不合理に対する対処法

 古代の人々は、例えば地球という天体が「球体」であるとは知らなかったし、病気の原因が細菌やウイルスであるといったことも知りませんでした。

 地震や津波、落雷などの科学的メカニズムも知るわけがなく、落雷については「かみなり」、つまり神が鳴るという表現がいまだに残っているくらいで、私たち人類に襲いかかる様々な災厄は、原因不明の不合理であることが大半だったと言ってよいでしょう。

 これは文化の別を問いません。古代ギリシャではデルポイの神殿で神託が問われ、古代エジプトでもメソポタミアでも、古代中国でも、ありとあらゆる人類の文化は「占い」と縁を切っても切れません。

 もっと言えば、こうした「未知への探索」が、神聖文字などの書記言語を生み出したり、未来予測学として近代科学の源流にすらなっている。

 ご存知の方も多いと思いますが、「ケプラーの法則」で知られるヨハネス・ケプラーやその師匠と言うべきティコ・ブラーへの天体観測は、王室が占いのためにスポンサーとなって厳密測定が行われ、ケプラーは大真面目に

 「30年戦争に加えて、黒死病まで流行っているのは、星の運行が・・・」と言ったことを、その主著「世界の調和」などに延々と記しています。

 近代科学の祖と言われるアイザック・ニュートンも錬金術と縁深く、今日私たちが考えるような科学的合理性は21世紀に入っても、どれほど人類に定着しているか、知れたものではありません。

 しばしば(大半は保守の)(あまり頭の涼しくない)政治家が、お抱え占い師のようなものを囲い込み、水晶玉で税金の使途が決められる・・・といったことが、決して冗談ですまない、情けない現実もあるようです。
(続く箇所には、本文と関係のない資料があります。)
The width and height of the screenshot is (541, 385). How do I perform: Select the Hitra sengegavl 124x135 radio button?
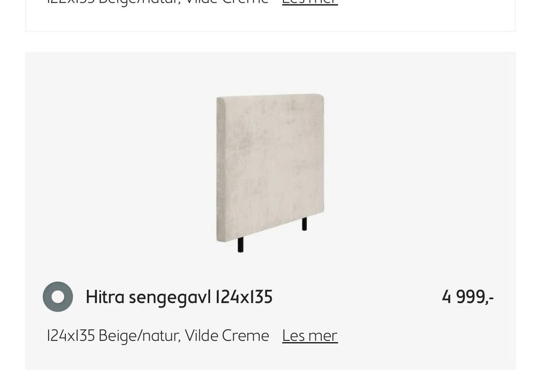pos(57,296)
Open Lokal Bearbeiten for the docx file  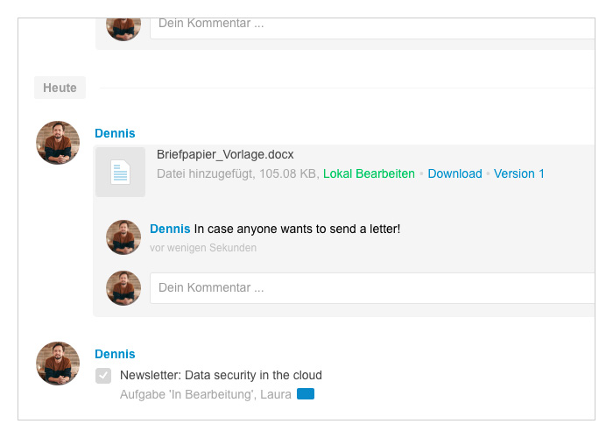(369, 173)
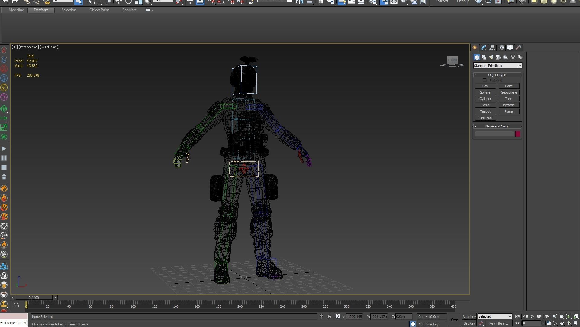Screen dimensions: 580x327
Task: Open the Key Filters dialog button
Action: (498, 324)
 くじ引きで政治決定を下したり、クガダチ(熱湯に手をつけてうそを言っている人を炙り出す)ような裁判法で訴訟を扱ったりすれば、しょせんはむちゃくちゃなわけですから、ろくなことになりません。

 穏当に歴史の一例を挙げるなら、足利幕府初期の隆盛を極めた3代将軍義満がいいかもしれません。

 嫡男・義持に将軍職を譲りますが、実権を握っていた親父の義満が亡くなると(1408)、義持は父に溺愛されていた弟の足利義嗣を冷遇、ついには殺してしまう(1418)など、次第に室町幕府は酷い状態に陥っていきます。

 そのとどのつまりが応仁の乱(1467-77)と言っていいでしょう。